= Boyarin Orsha =

Poem by Mikhail Lermontov

Boyarin Orsha (Боярин Орша) is a poem by Mikhail Lermontov, written in 1835-1836 and first published by Andrey Krayevsky in the No.7, 1842, issue of Otechestvennye Zapiski.

==Background==
A romantic poem, influenced by Lord Byron's "Parisina" (from which comes the epigraph to Chapter I), "Boyarin Orsha" also reflects Lermontov's interest in Russian folklore and history. The poem's action takes place in the time of Ivan Grozny and the Livonian War (1558-1583).

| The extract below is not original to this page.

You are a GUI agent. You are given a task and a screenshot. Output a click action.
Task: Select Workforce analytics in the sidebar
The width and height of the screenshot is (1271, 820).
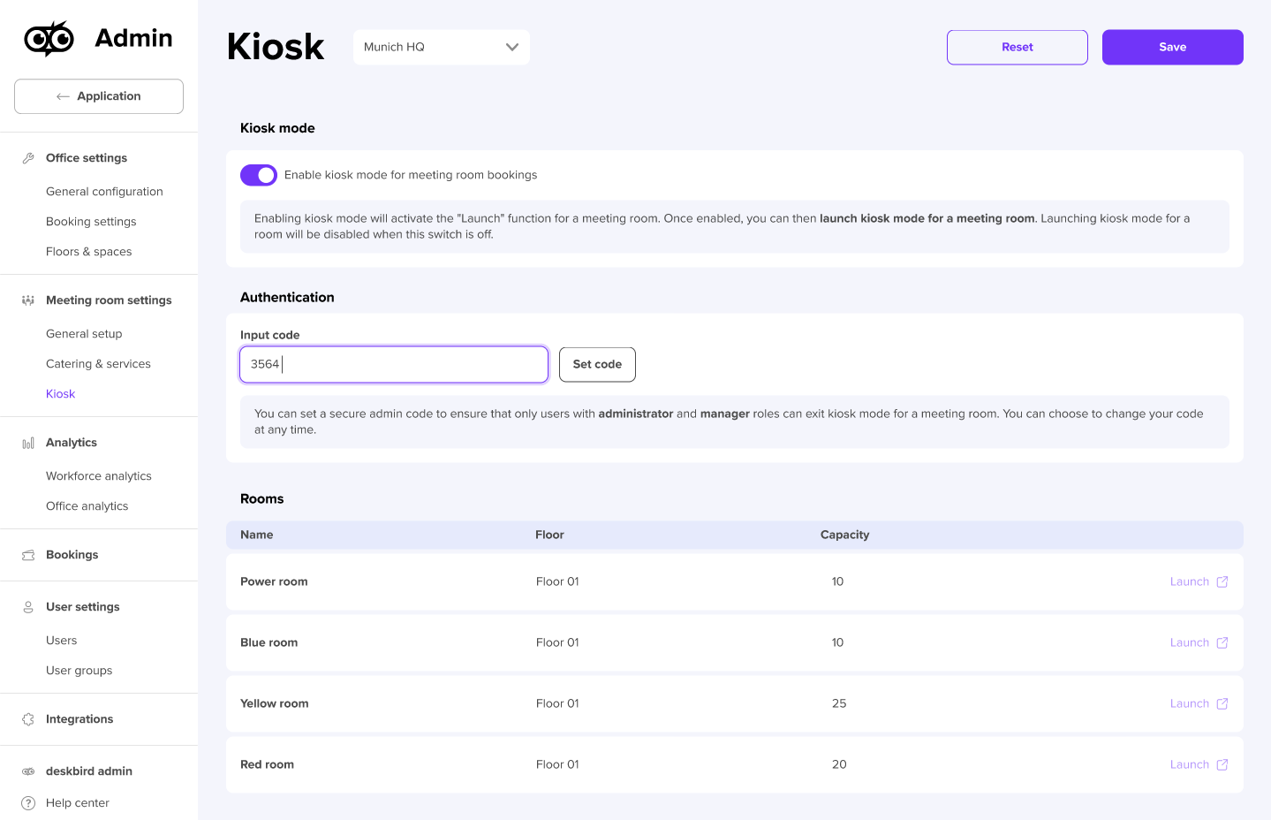click(98, 475)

The author seems to be ambivalent about the moral choice his hero makes: fighting successfully for personal rights and freedom, Arseny commits treason and finds himself siding with the enemy, fighting his own people.

==Synopsis==
Arseny falls in love with his master Boyarin Orsha's daughter and plots to take her away from her father's home. On discovering this, the old man locks the girl into her room and throws the key into Dnieper. The young man faces igumen and monks who interrogate him, but refuses to name his accomplices. On the night before the execution Arseny, helped by his mysterious friends, escapes from his cell. He finds himself in Lithuania, now at war with Russia. Some time later, he returns with the invasion force. After one particularly fierce battle, he finds dying Orsha among the dead men lying on the ground. Having received the permission to come to his house and take the girl with him, Arseny goes there, breaks the lock on the door of the room which nobody has entered for years and finds a heap of bones on the bed where he once had sex with Orsha's daughter. Grief-stricken, Arseny laments at length about his cruel fate and leaves.

==Critical reception==
The poem was praised by Vissarion Belinsky who admired the character of Arseny, a rebel, defying both his master and the church. The critic admitted the poem was far from perfect but considered it "more precious than many mature, artfully executed works."